From this age is when the child gets the first tooth And during this stage, the type of food you eat can affect your dental health throughout your life. In fact, it has been determined that there is a correlation between the consumption of sugary drinks during childhood, and the subsequent consumption of foods with a high sugar content.
Children should clean their teeth at least twice daily. It is a good idea to get into the habit of brushing your teeth just before going to sleep and after breakfast. Parents should teach their children to brush their teeth as if it were a game, especially from the age of two, which is when most of the child's teeth have come out. Under adult supervision, they can start using a small amount of fluoride toothpaste. Use a small amount of toothpaste.

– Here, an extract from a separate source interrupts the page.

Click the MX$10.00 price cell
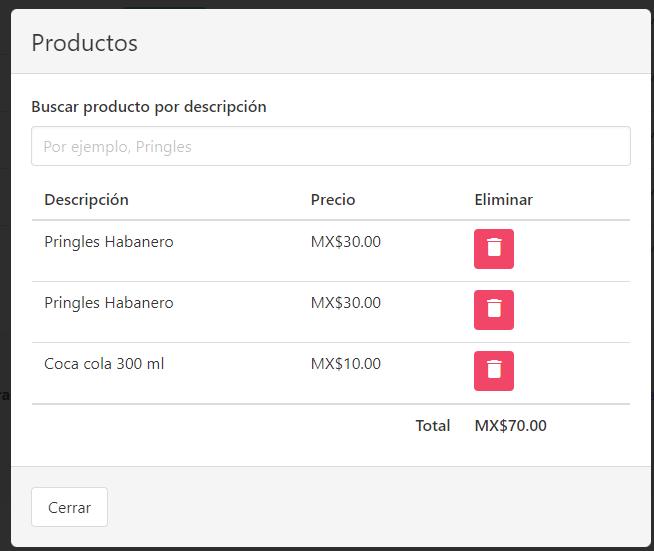The width and height of the screenshot is (654, 551). click(346, 364)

At first, explain to the children the need to carry out this habit daily and lead by example. It is convenient to start this routine as if it were a game, teaching the technique manually so that he understands that it is important clean teeth well on all sidesBecause the bacteria are very clever, they can form cavities in the teeth if we do not eliminate them all. Avoid making your child feel that dental hygiene is a form of punishment and try to make it part of one more expression of love that is based on the night ritual. This method is much less traumatic than taking the child to the dentist to solve problems that could have been avoided.

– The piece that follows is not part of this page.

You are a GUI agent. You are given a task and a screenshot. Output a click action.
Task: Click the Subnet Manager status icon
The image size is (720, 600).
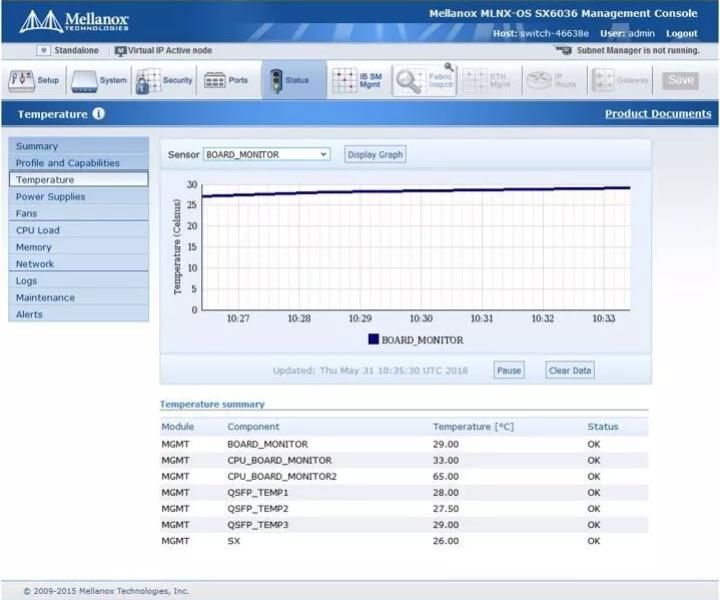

Excess sugar in childhood can lead to dependence in adults. 'Adult nutrition habits are formed at the end of lactation; that is why it is so important for the baby to develop habits aimed at good dental health, 'says Heidi Hausauer, dentist and spokesperson for the Academy of General Dentistry. 'It's known that sugar causes tooth decay throughout life. The sooner a baby gets used to sugar, the more likely it is that as an adult he will be attracted to foods with excess sugar. '
Fruit juices, for example, are high in sugar and shouldn't make up more than 10 percent of a baby's diet. However, a British study shows that the average English child follows a diet, of which 19 percent is made up of fruit juices. Fruit juices can cause tooth enamel erosion. For this reason, the baby should never be allowed to fall asleep with a bottle of fruit juice: the newly erupted teeth end up bathed in a substance that produces rampant tooth decay and can cause so-called 'bottle tooth decay'.
No drink, except water, should be taken continuously throughout the day, or served more than with food and never at bedtime. Children who are often given medications with excess sugar at bedtime are also at risk for cavities. These cavities are not caused by sugars directly, but by acids that are produced after eating sugary foods and used by the bacteria present in plaque or tartar (the white and sticky material that accumulates on the teeth). The habit of brushing teeth regularly and efficiently is the best solution to prevent cavities in children.